** TASK STATEMENT **
Rewrite the material below, substituting "Request" for every occurrence of "Instruction" and leaving all other text unchanged.
+++ LISTED ENTRIES
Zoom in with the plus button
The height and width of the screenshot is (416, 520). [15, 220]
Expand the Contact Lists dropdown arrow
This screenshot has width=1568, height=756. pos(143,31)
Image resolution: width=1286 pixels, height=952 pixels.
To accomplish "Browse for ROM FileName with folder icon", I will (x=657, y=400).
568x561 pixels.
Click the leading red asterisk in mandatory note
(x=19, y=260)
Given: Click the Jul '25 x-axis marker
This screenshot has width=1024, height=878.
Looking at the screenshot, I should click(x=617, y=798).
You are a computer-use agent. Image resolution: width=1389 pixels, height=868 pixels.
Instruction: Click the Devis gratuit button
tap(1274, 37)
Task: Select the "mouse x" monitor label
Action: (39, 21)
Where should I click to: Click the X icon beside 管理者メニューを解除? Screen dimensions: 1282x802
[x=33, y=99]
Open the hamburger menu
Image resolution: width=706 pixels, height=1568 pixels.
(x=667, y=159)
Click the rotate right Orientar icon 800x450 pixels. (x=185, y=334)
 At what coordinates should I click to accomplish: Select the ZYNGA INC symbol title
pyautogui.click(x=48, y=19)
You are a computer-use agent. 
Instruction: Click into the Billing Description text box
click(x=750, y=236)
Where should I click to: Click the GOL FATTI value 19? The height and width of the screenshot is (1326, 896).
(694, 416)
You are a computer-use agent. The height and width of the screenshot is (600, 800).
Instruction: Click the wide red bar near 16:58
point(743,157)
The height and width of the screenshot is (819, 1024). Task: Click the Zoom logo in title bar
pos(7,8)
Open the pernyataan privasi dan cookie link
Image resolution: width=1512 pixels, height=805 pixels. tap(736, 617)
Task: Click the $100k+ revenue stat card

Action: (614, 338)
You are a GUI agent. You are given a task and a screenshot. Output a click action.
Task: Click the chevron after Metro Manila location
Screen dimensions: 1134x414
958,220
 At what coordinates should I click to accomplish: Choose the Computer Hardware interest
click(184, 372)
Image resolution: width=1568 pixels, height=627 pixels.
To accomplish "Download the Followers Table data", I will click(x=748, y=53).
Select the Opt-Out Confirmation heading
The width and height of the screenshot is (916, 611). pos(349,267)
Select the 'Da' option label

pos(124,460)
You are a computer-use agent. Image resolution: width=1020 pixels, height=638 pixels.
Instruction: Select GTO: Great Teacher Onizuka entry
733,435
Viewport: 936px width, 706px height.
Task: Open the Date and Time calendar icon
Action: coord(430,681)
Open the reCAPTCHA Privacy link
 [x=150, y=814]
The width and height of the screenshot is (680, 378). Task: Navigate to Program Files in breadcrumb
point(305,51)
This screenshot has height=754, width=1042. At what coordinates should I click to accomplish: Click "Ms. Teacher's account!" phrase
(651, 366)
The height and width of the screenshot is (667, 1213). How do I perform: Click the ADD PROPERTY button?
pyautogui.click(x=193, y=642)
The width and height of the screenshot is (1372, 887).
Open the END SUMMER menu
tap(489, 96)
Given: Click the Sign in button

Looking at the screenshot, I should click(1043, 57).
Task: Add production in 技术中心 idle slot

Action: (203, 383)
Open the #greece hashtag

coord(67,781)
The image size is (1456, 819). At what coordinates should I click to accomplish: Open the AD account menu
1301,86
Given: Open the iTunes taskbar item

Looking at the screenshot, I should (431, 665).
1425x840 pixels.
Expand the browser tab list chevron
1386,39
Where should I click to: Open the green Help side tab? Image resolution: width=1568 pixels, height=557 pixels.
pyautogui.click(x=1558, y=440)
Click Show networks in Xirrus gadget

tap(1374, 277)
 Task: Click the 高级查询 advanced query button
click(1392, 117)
++++++
** RESULT FOR THIS EXERCISE **
Zoom in with the plus button
The height and width of the screenshot is (416, 520). [15, 220]
Expand the Contact Lists dropdown arrow
This screenshot has width=1568, height=756. pos(143,31)
Image resolution: width=1286 pixels, height=952 pixels.
To accomplish "Browse for ROM FileName with folder icon", I will (x=657, y=400).
568x561 pixels.
Click the leading red asterisk in mandatory note
(x=19, y=260)
Given: Click the Jul '25 x-axis marker
This screenshot has width=1024, height=878.
Looking at the screenshot, I should click(x=617, y=798).
You are a computer-use agent. Image resolution: width=1389 pixels, height=868 pixels.
Request: Click the Devis gratuit button
tap(1274, 37)
Task: Select the "mouse x" monitor label
Action: (39, 21)
Where should I click to: Click the X icon beside 管理者メニューを解除? Screen dimensions: 1282x802
[x=33, y=99]
Open the hamburger menu
Image resolution: width=706 pixels, height=1568 pixels.
(x=667, y=159)
Click the rotate right Orientar icon 800x450 pixels. (x=185, y=334)
 At what coordinates should I click to accomplish: Select the ZYNGA INC symbol title
pyautogui.click(x=48, y=19)
You are a computer-use agent. 
Request: Click into the Billing Description text box
click(x=750, y=236)
Where should I click to: Click the GOL FATTI value 19? The height and width of the screenshot is (1326, 896).
(694, 416)
You are a computer-use agent. The height and width of the screenshot is (600, 800).
Request: Click the wide red bar near 16:58
point(743,157)
The height and width of the screenshot is (819, 1024). Task: Click the Zoom logo in title bar
pos(7,8)
Open the pernyataan privasi dan cookie link
Image resolution: width=1512 pixels, height=805 pixels. tap(736, 617)
Task: Click the $100k+ revenue stat card

Action: (614, 338)
You are a GUI agent. You are given a task and a screenshot. Output a click action.
Task: Click the chevron after Metro Manila location
Screen dimensions: 1134x414
958,220
 At what coordinates should I click to accomplish: Choose the Computer Hardware interest
click(184, 372)
Image resolution: width=1568 pixels, height=627 pixels.
To accomplish "Download the Followers Table data", I will click(x=748, y=53).
Select the Opt-Out Confirmation heading
The width and height of the screenshot is (916, 611). pos(349,267)
Select the 'Da' option label

pos(124,460)
You are a computer-use agent. Image resolution: width=1020 pixels, height=638 pixels.
Request: Select GTO: Great Teacher Onizuka entry
733,435
Viewport: 936px width, 706px height.
Task: Open the Date and Time calendar icon
Action: coord(430,681)
Open the reCAPTCHA Privacy link
 [x=150, y=814]
The width and height of the screenshot is (680, 378). Task: Navigate to Program Files in breadcrumb
point(305,51)
This screenshot has height=754, width=1042. At what coordinates should I click to accomplish: Click "Ms. Teacher's account!" phrase
(651, 366)
The height and width of the screenshot is (667, 1213). How do I perform: Click the ADD PROPERTY button?
pyautogui.click(x=193, y=642)
The width and height of the screenshot is (1372, 887).
Open the END SUMMER menu
tap(489, 96)
Given: Click the Sign in button

Looking at the screenshot, I should click(1043, 57).
Task: Add production in 技术中心 idle slot

Action: (203, 383)
Open the #greece hashtag

coord(67,781)
The image size is (1456, 819). At what coordinates should I click to accomplish: Open the AD account menu
1301,86
Given: Open the iTunes taskbar item

Looking at the screenshot, I should (431, 665).
1425x840 pixels.
Expand the browser tab list chevron
1386,39
Where should I click to: Open the green Help side tab? Image resolution: width=1568 pixels, height=557 pixels.
pyautogui.click(x=1558, y=440)
Click Show networks in Xirrus gadget

tap(1374, 277)
 Task: Click the 高级查询 advanced query button
click(1392, 117)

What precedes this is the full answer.